1. Keep study information simple
Every trial comes with unique challenges, a mass of paperwork to complete, and lengthy documentation to digest. Up to 90% of staff at sites are mixing their role in research with their main clinical role. This means there are multiple pressures on their time, and lengthy documents are unlikely to help.
We’ve been told that information needs to be easy to understand and that, although protocols are official regulatory documents, they’re not always the best or easiest thing for them to use on a day-to-day basis. It’s like trying to read an entire novel, when all you really need are the cliff notes.
The increasing complexity of large-scale trials means that sites are only able to process 1-2 patient visits a day compared to 4-5 just 10 years ago. There is a real need for a clear and easy-to-understand list of instructions for each patient visit and each procedure.
This means stripping the protocol information to its essential pieces. Only the most vital information to do the job properly needs to be there. In one of our focus groups, 100% of contributors believed web-based instructions, accessible on phones and tablets, that provide just this type of information would dramatically reduce data queries and protocol non-compliance. And, not only does this make the process simpler, it offers a slick experience too.
The benefits of making trial information simple extends beyond site staff. A site team that truly understands and engages with your study is far more likely to be able to engage patients to join your trial. It’s an easy way to boost your site team’s motivation and your recruitment numbers too.
"86% of focus group contributors believed web-based technology, providing training, visit instructions and documents, would improve the conduct of their trials by removing the burden on staff."
2. Keep Resources in a Single Repository
Clinical research sites tell us that it can often be very difficult to find information. Source documents and/or checklists are rarely provided to the sites, and they will often create their own.
One solution is to provide a single, centralized and accurate source of information. That way, it’s easier for site staff to find the information they need quickly and efficiently on-demand without having to rifle through multiple sources.

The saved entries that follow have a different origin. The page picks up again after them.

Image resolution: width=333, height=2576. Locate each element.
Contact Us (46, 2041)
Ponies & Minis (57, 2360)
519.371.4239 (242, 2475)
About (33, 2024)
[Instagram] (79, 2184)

Poorly executed trials start at poorly prepared sites. And if a centre isn’t supported to find their way through the deluge of trial information, especially in the early days of set-up, it can lead to frustration.

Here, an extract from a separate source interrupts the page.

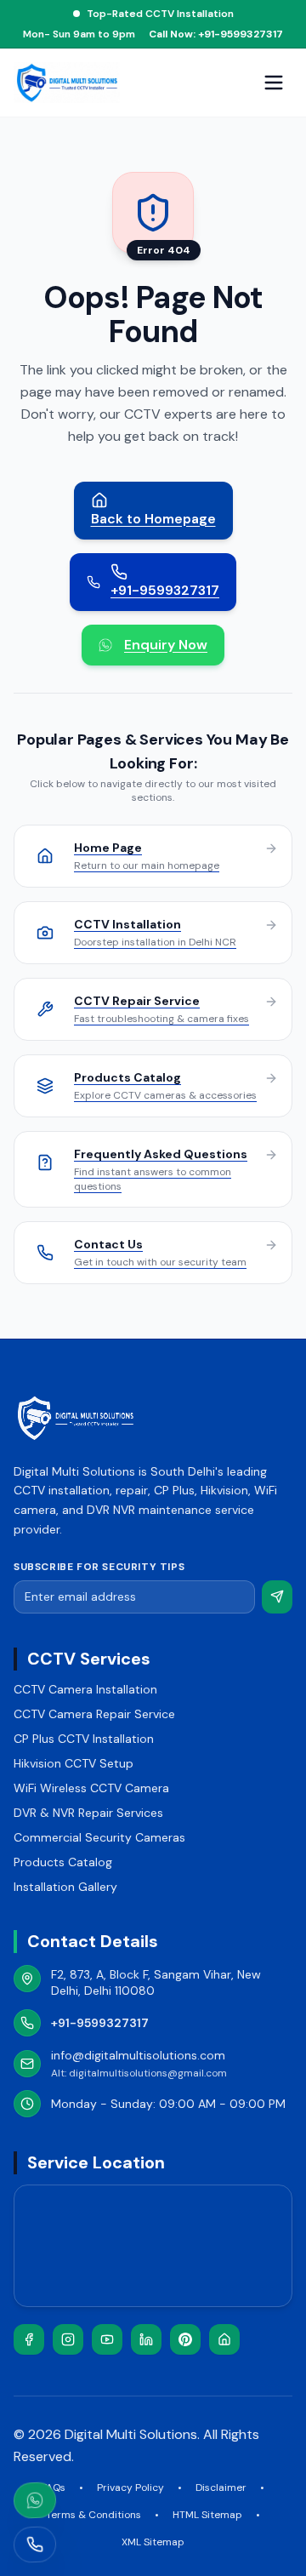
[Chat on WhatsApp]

The easier you make it for sites to find what they need when they need it, the more likely you are to have better site set-up, performance, and ultimately a higher chance of sites wanting to work with you again in future.
3. Build an ongoing two-way dialogue
It might be easy to pop in and see how a site down the road is doing, but how do you keep sites that are hundreds, even thousands of miles away engaged? With too little support, site staff can disengage and are certainly not likely to sign up to support your trial the next time around.

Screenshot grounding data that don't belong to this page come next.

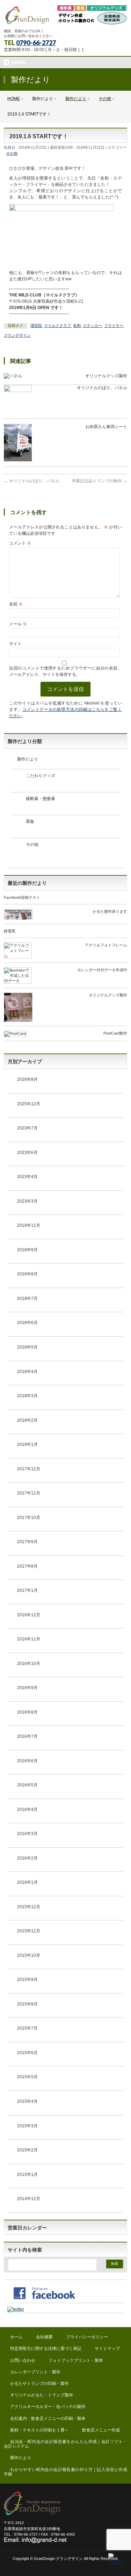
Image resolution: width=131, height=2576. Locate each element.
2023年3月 (27, 1201)
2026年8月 (27, 1079)
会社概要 (44, 2336)
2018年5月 (27, 1347)
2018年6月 (27, 1322)
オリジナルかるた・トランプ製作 (41, 2395)
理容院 (36, 325)
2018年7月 (27, 1298)
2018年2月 (27, 1420)
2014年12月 (28, 2198)
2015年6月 (27, 2052)
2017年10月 (28, 1517)
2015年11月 (28, 1930)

Working together to set up the trial can help you to anticipate any site-specific issues and establish agreed ways of working upfront. Look for ways to establish a two-way dialogue that can continue throughout the study, and harness technology as your helping hand to make regular interaction possible.
“It may be necessary to implement alternative training (e.g., teleconferences, webcasts, online training modules) and communication methods for providing and documenting ongoing, timely training and feedback, as well as to provide notification of significant changes to study conduct or other important information.”
Site staff tell us that a simple way to submit questions to a FAQ log would be beneficial and help to increase compliance. And if you do have precious face-to-face time with your sites, use it well. We’ve heard that site staff would rather have more focused and interactive discussion with peers, rather than general training on clinical research procedures, which can be completed remotely. Many will be interested in the science of the study and it’s a great way to build that sense of ‘team’ that is so important to a trial’s success.
Engaged sites lead to engaged patients
The experience of your site staff will have a direct impact on the experience of the patients on your trial too. It plays a fundamental role in whether you can hit recruitment targets and is essential for retaining participants until the end of the study. The more engaged your site staff are, the more engaged your patients will be too.